__WHAT IS ASKED__:
Please count the lines in the items below that contain the word "screenshot". Reply with only the number.
* start ITEMS *
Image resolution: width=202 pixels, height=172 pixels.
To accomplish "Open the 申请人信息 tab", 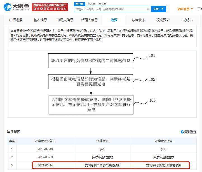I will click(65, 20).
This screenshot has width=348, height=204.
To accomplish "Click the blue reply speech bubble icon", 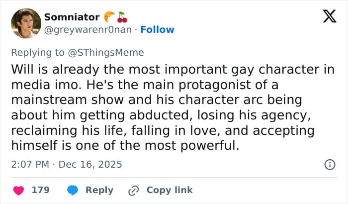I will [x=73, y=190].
* end ITEMS *
* start ITEMS *
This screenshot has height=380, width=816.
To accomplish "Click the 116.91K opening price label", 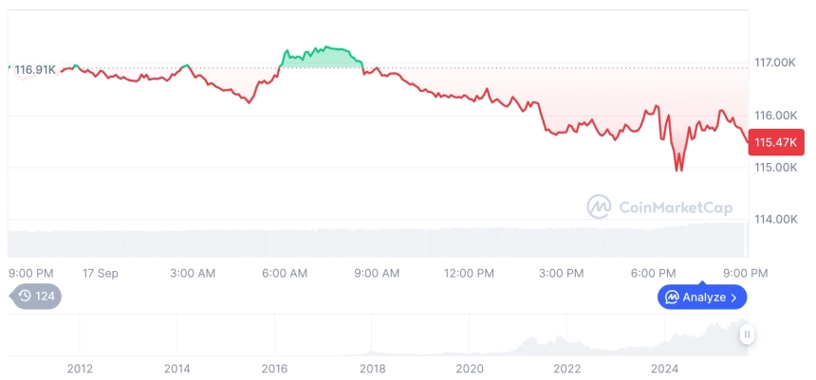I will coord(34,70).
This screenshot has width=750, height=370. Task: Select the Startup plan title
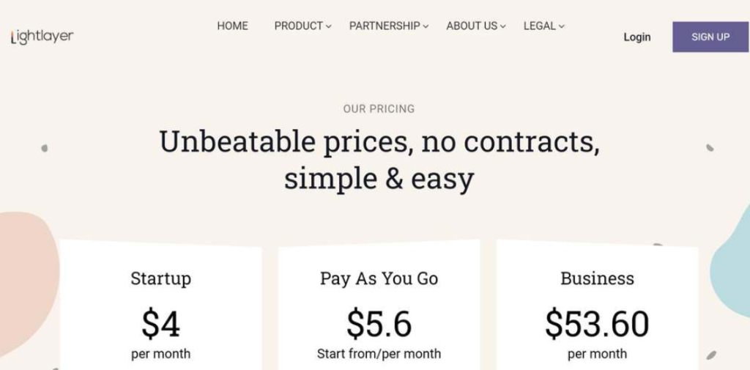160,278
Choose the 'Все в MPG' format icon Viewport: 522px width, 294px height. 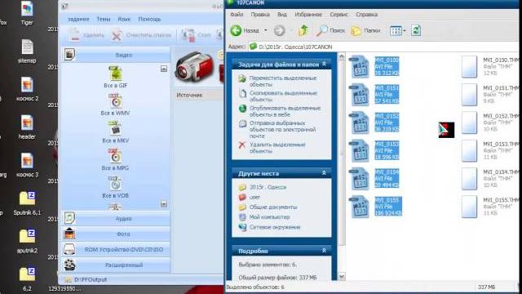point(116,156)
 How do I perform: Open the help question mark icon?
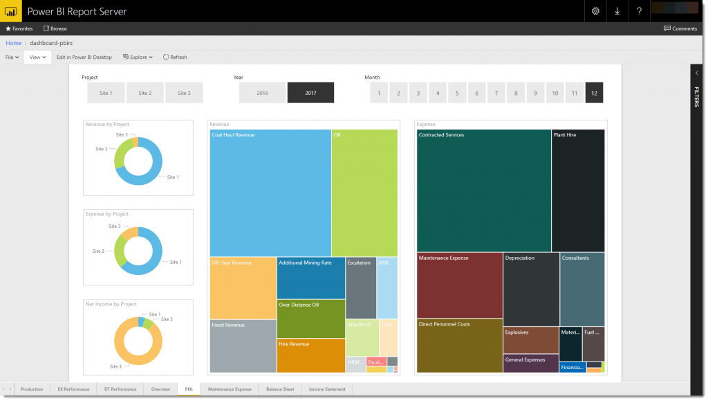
* end ITEMS *
__TASK OUTPUT__:
3